======== Passage provided ========

Wisconsin law appears quite similar to the Illinois provisions at issue in Weatherspoon. Under Wis.Stat. § 812.01, service of a garnishment summons is merely the beginning of a process in which the creditor and the debtor may both assert their claims to the garnished wages. Ford points out that Wis. Stat. § 812.18(1) provides that the employer is liable to the garnishing creditor from the "time of service," and argues that as a result of this liability the debtor has no further claim to the funds. This section, however, establishes only the employer's obligation to pay; it does not impact either the debtor's right to claim an exemption or otherwise contest the garnishment. While service of the garnishment summons may make the employer liable for the garnished portion of the debtor's wages, or otherwise fix the creditor's priority over other creditors, it does nothing to satisfy the requirement of § 547(e)(3) that the debtor have acquired rights in the property transferred. Lewis, 116 B.R. at 55.

In this case, until the debtor performed the services necessary to earn his wages, he truly had nothing more than the expectation that he would receive them in the future. *911 The debtor had no right to claim those funds until he earned them, and thus could not "transfer" them until that time. As this court recognized in Ballard:

[to] hold otherwise would be creating in effect a legal fiction — in that the garnishor would be granted absolute rights in something not even in existence — future wages. There remains the possibility, moreover, that there never will be any wages to which the garnishor's levy would attach — since the debtor retains the right to choose to work or not to work.

131 B.R. at 104 n. 2. Although Ford's "equitable lien" was created as of the service of the garnishment summons, at that time there were no funds to which it could attach. Once the debtor earned the wages and gained the "right" to those funds, the lien attached. Under § 547(e)(3), the transfer occurred at that time as well.[5]

Finally, this Court is quite cognizant of its role as a court of equity. See, e.g., American United Mut. Life Ins. Co. v. Avon Park, 311 U.S. 138, 145, 61 S. Ct. 157, 161, 85 L. Ed. 91 (1940), citing with approval Securities and Exchange Comm'n v. United States Realty and Improvement Co., 310 U.S. 434, 455, 60 S. Ct. 1044, 1053, 84 L. Ed. 1293 (1940). In this regard, the underlying intent behind the bankruptcy code is to provide financial relief for overburdened debtors and to offer equitable treatment to creditors. In re Derrick, 190 B.R. 346, 351 (Bankr. W.D.Wis.1995). The purpose of preference actions under § 547 is to achieve the ratable distribution of the debtor's assets. In re Sadler, 935 F.2d 918, 921 (7th Cir.1991). While Ford may contend that it did not "race" to dismember these debtors' assets, it nonetheless received payments within the preference period which improved its position over that of other unsecured creditors.[6] Although avoidance of those payments will not achieve a distribution among creditors because the trustee has abandoned his interest in the funds and the debtors have claimed them as exempt, avoidance will possibly further the debtors' fresh start. Given the equitable considerations present in this case, the Court believes that the ultimate result is correct. Ford received preferential transfers totalling $967.77 pursuant to its wage garnishment, and those transfers must be avoided.

========

*What to do*:
• a. Decide whether each statement agrees with the garnishment ruling, answering yes or no and quoting the deciding words: (i) service of a garnishment summons is only the start of a process in which creditor and debtor may both assert claims to the wages; (ii) the trustee kept his interest in the funds; (iii) avoiding the payments will achieve a distribution among creditors.
• b. Duplicate the stretch of the garnishment ruling from "In this case, until" through "not to work.".
Base every answer on the garnishment ruling alone.

======== Dataset entries ========

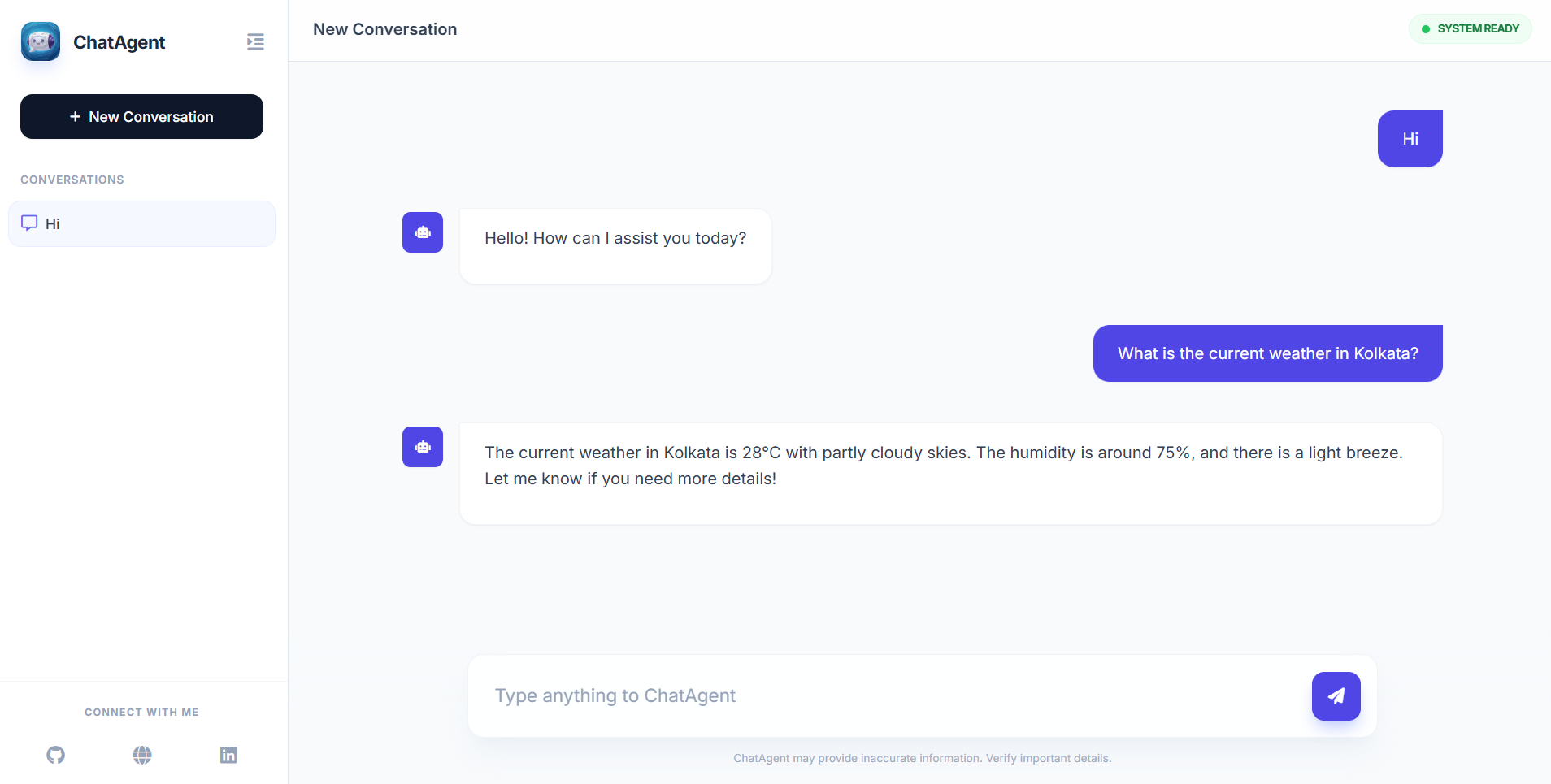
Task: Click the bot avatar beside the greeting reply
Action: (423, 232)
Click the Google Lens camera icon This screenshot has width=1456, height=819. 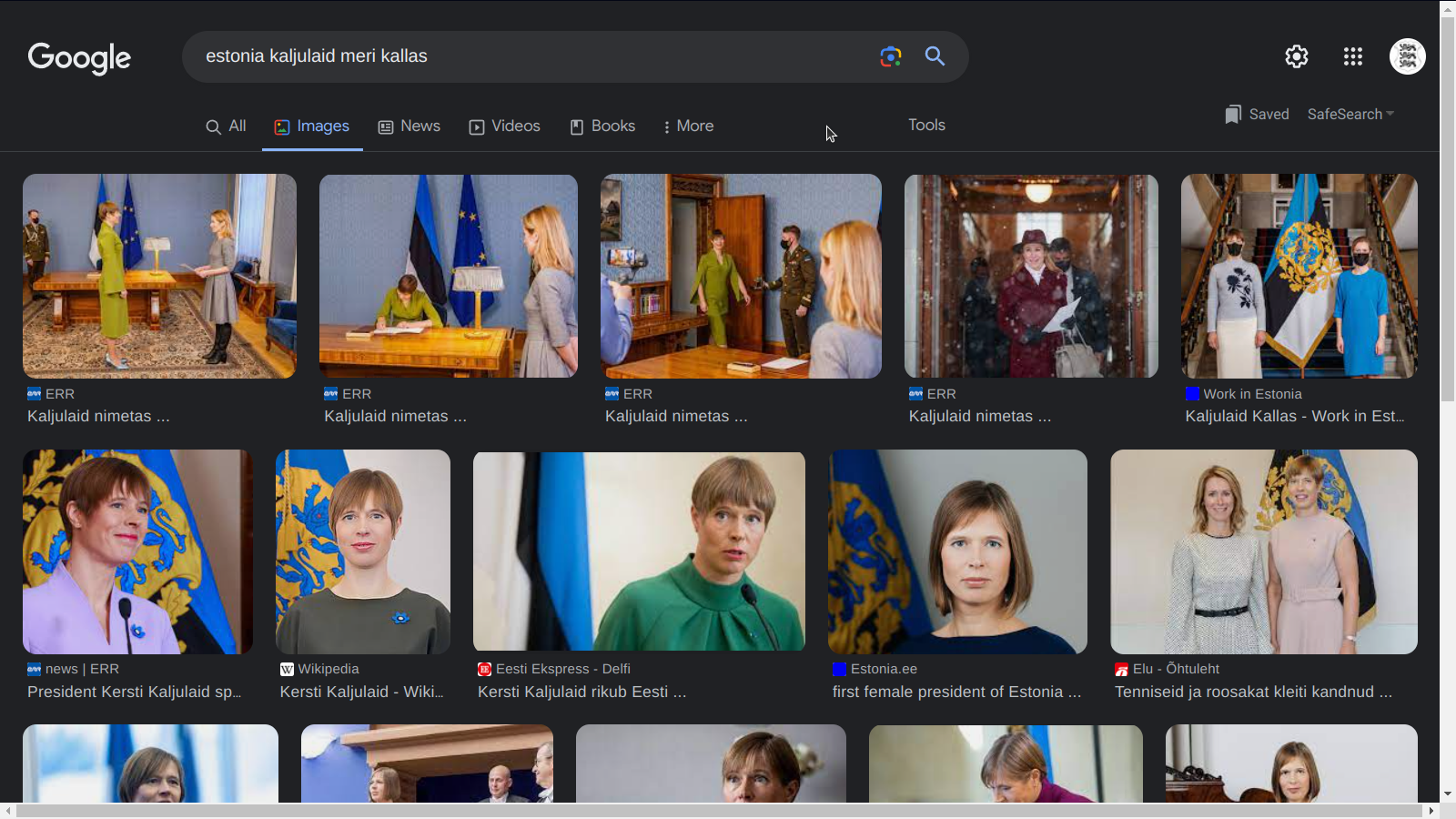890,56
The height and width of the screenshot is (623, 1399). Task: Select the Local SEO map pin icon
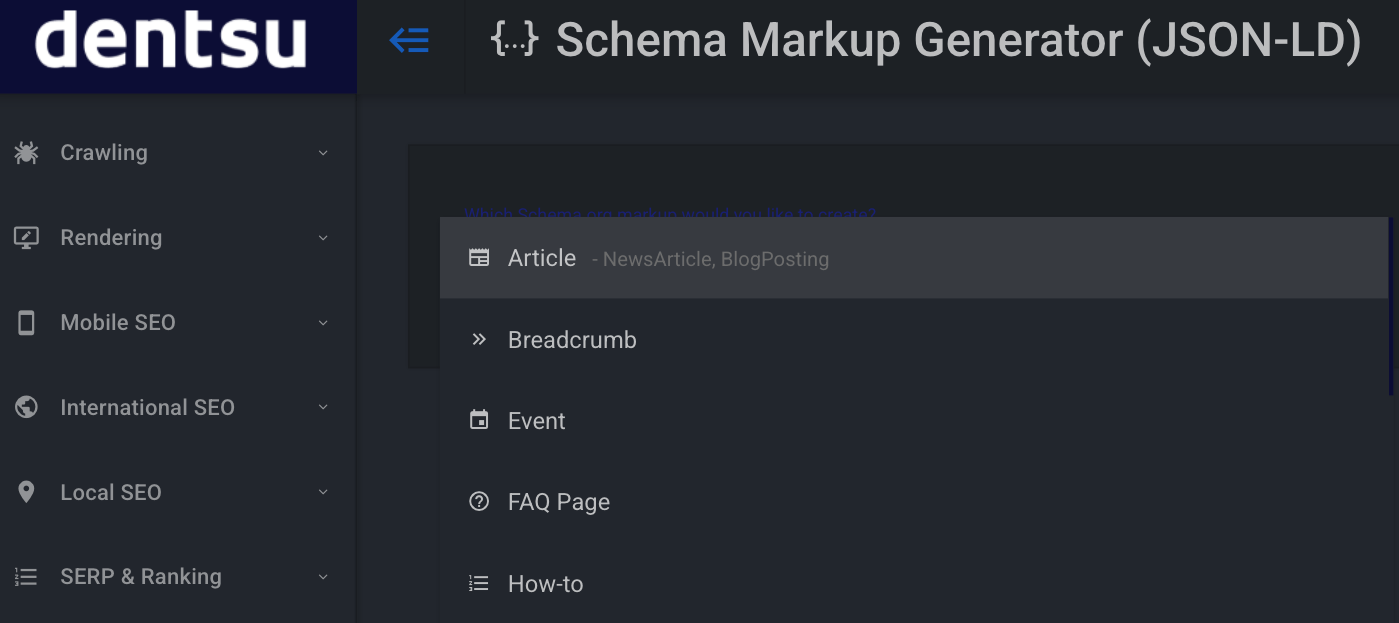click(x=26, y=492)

========

*Problem solutions*:
• a.
(i) Yes: "service of a garnishment summons is merely the beginning of a process in which the creditor and the debtor may both assert their claims to the garnished wages"
(ii) No: "the trustee has abandoned his interest in the funds"
(iii) No: "avoidance of those payments will not achieve a distribution among creditors"

• b.
In this case, until the debtor performed the services necessary to earn his wages, he truly had nothing more than the expectation that he would receive them in the future. *911 The debtor had no right to claim those funds until he earned them, and thus could not "transfer" them until that time. As this court recognized in Ballard:

[to] hold otherwise would be creating in effect a legal fiction — in that the garnishor would be granted absolute rights in something not even in existence — future wages. There remains the possibility, moreover, that there never will be any wages to which the garnishor's levy would attach — since the debtor retains the right to choose to work or not to work.